§ **Explore the material**:
**a)** In the image competition page, what does the Frozen entry say a researcher must rely on for successful recrystallization?
**b)** Could you carry on the image competition page from where it stops?

§ **Reading passage**:
★ ★ ★ ★ ★ ★ ★

Image Competition 2014

2014 Image Competition Winners

184 people voted for the best image in the 4th Annual Images of Research Competition!  Congratulations to our winners, whose images are featured below with the number of votes received.

View All Original 2014 Images

1st Place: Lumi-Art (27 Votes)

The Institute for Tuberculosis Research (ITR) has been making efforts to stop TB. One of the major projects is focused on searching for new TB drug leads from nature. For this purpose, a direct bioautography method was developed using a non-pathogenic M. tuberculosis strain with a luminescence gene from firefly. The developed TLC plates were dipped in bacterial suspension and incubated for 24 hours. The inhibition zones appeared on the TLC plates, indicating the presence of active compounds.

Wei Gao & Edyta Grzelak  |  Institute for Tuberculosis Research

2nd Place: Frozen (24 Votes)

Natural Products Drug Discovery utilizes many techniques that help to isolate and characterize potential drug leads. Isolation of a chemical compound, however, is a time consuming task which often requires application of complex purification procedures. Recrystallization is one of methods that allow for purification of a solid chemical compound. Successful recrystallization relies on a blend of science and art because to receive satisfactory results researcher must rely on experimentation, observation, imagination, and skill rather than on mathematical and physical predictions. The photograph depicts a vial with crystals that mimic frozen formations of winter snowflakes.

★ ★ ★ ★ ★ ★ ★

§ **Provided data**:
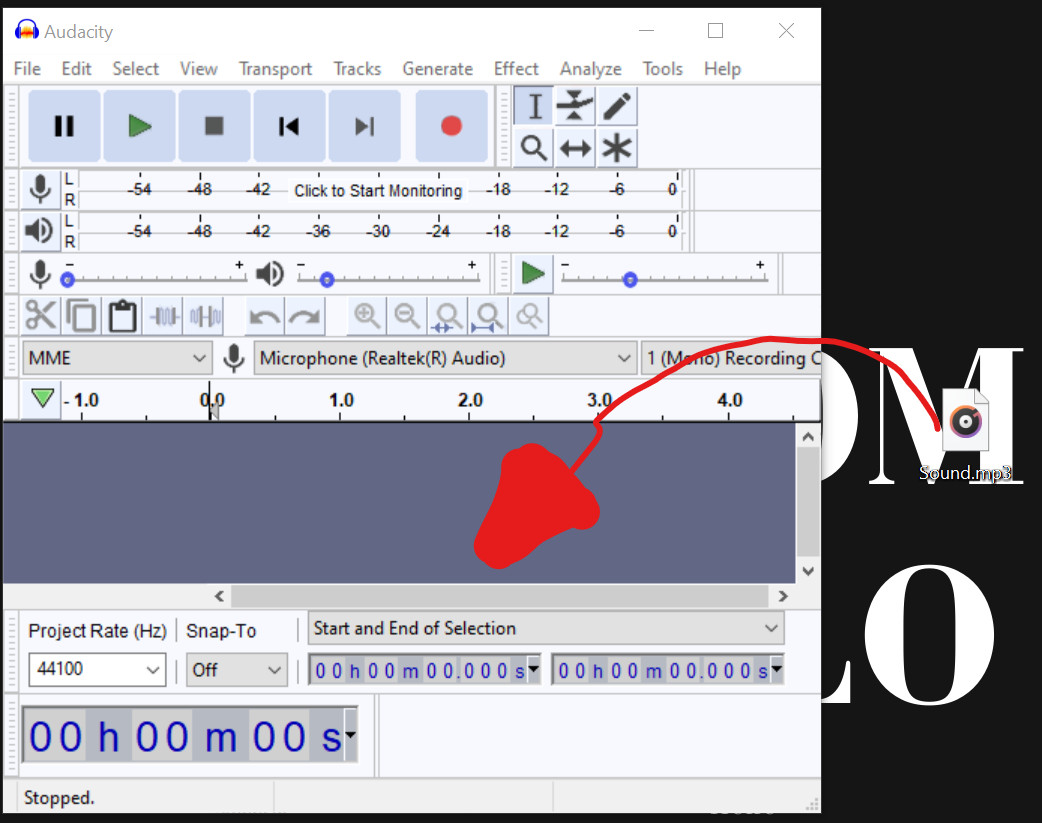
Task: Select the Multi-tool mode icon
Action: (x=617, y=148)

★ ★ ★ ★ ★ ★ ★

§ **Numbered responses**:
**a)** experimentation, observation, imagination, skill

**b)**
Karina M. Szymulanska-Ramamurthy  |  Dept. of Medicinal Chemistry and Pharmacognos

3rd Place: Mouse #101 (23 Votes)

The use of mice have largely been used to predict the pharmacokinetics (PK) of drugs in the past using classical methods of drug delivery via i.p. injection or oral gavage. However, other methods such as hydrogel which allows a low consistent dose of drug to be administered noninvasively have been an interest to us, but becomes difficult to predict PK. We work on understanding different methods of drug delivery and its effects on PK in mice to better predict dosing in animal models. Pictured is mouse #101 with our current drug delivery methods used in i.p. injection, oral gavage, and hydrogel.